You're implementing read-from-remote-storage to query old metrics directly from the backend without storing them locally. However, queries for 1-year-old data are slow (10+ seconds). How do you optimize remote read performance?

Remote read queries hit the remote backend (Thanos, Mimir) for data older than local retention. Slow queries indicate: (1) Backend latency is high (Thanos querier scanning millions of blocks). (2) The query is too broad (high cardinality). (3) Object storage latency is high (S3 GetObject calls are slow). Optimize: (1) Use time-series aggregation and recording rules: instead of querying raw metrics for the last year, query pre-aggregated recording rules (e.g., 5m average).

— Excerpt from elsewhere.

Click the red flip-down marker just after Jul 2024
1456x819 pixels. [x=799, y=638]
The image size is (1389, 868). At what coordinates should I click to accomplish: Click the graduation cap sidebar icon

Set recording rule evaluation on a separate Prometheus and remote-write the results. (2) Query only necessary time window: specify exact time range in Grafana/Alertmanager to avoid full-range scans. (3) Enable Thanos caching (Prometheus itself caches query results in memory; Thanos can use Redis or memcached for block queries). (4) Increase Thanos querier resources (CPU, RAM, --max-concurrent) to parallelize queries. (5) Use downsampling in Thanos: --downsampling.resolution flags reduce resolution for old data, making queries faster but less granular. (6) For massive 1-year queries, accept eventual consistency: use Grafana's caching layer to cache results for 1 hour.

Follow-up: If you query 1 year of data with 1-second resolution, how many samples are returned? Can this cause OOM in Grafana or the browser?

You've configured remote write to multiple backends (Grafana Cloud + S3), but a bug in the relabel_configs sent the same metrics to both, causing high data duplication costs. How do you prevent dual-write bugs and implement cost controls?

Prevent duplication by: (1) Using separate Prometheus instances or recording rules for different backends (if splitting data). (2) Testing relabel_configs thoroughly before deployment: use promtool to validate syntax, then test against live traffic using a canary Prometheus. (3) Implementing write_relabel_configs strictly: label_replace or drop rules should explicitly exclude metrics from secondary backends. (4) For cost control: (a) implement metric_relabel_configs to drop high-cardinality or unnecessary metrics before any remote write; (b) use external_labels to tag all metrics with the destination backend, then query billing by backend; (c) set up CloudWatch or GCP budget alerts on data ingestion; (d) monitor prometheus_remote_storage_bytes_total to track bytes sent per remote endpoint. (5) Use Prometheus's --enable-feature=auto-gomemlimit to prevent OOM crashes during high write volume. (6) Implement a canary setup: route 1% of traffic to new backends first, measure cost/performance, then roll out to 100%.

Follow-up: If you accidentally send 10M series to an expensive backend for a week, how do you clean up and estimate the damage before paying the bill?

Your team is migrating from Prometheus local storage to a managed backend (Grafana Cloud / Datadog). During the migration, you need to run both systems in parallel for validation. How do you set up dual-write with consistency checks?

Set up Prometheus with remote_write to both the old (local Prometheus) and new (Grafana Cloud) backends simultaneously. Old Prometheus runs normally (keeps local storage). New remote_write sends to Grafana Cloud. Configure: remote_write: [ { url: "http://old-prometheus:9090/api/v1/write" }, { url: "https://grafana-cloud-endpoint/api/prom/push" } ]. Monitor both systems independently. For consistency checks: (1) Run parallel queries on both systems: query_old = query(old-prometheus); query_new = query(grafana-cloud); diff = abs((query_old - query_new) / query_old). Alert if diff > 1% for critical metrics. (2) Use Prometheus query API and compare results in a background job. (3) Write test queries that should return identical results on both systems. (4) For slow/validation phase, write to the new backend first (with write_relabel_configs to sample 10% of traffic), then gradually increase to 100%. (5) After migration validation, switch queries to new backend and sunset the old Prometheus. Use remoteread_sample_limit to ensure queries don't timeout during this phase.

Follow-up: During dual-write, if the new backend is slower (adding latency to remote_write queue), how does this affect scrape latency and query performance on the old system?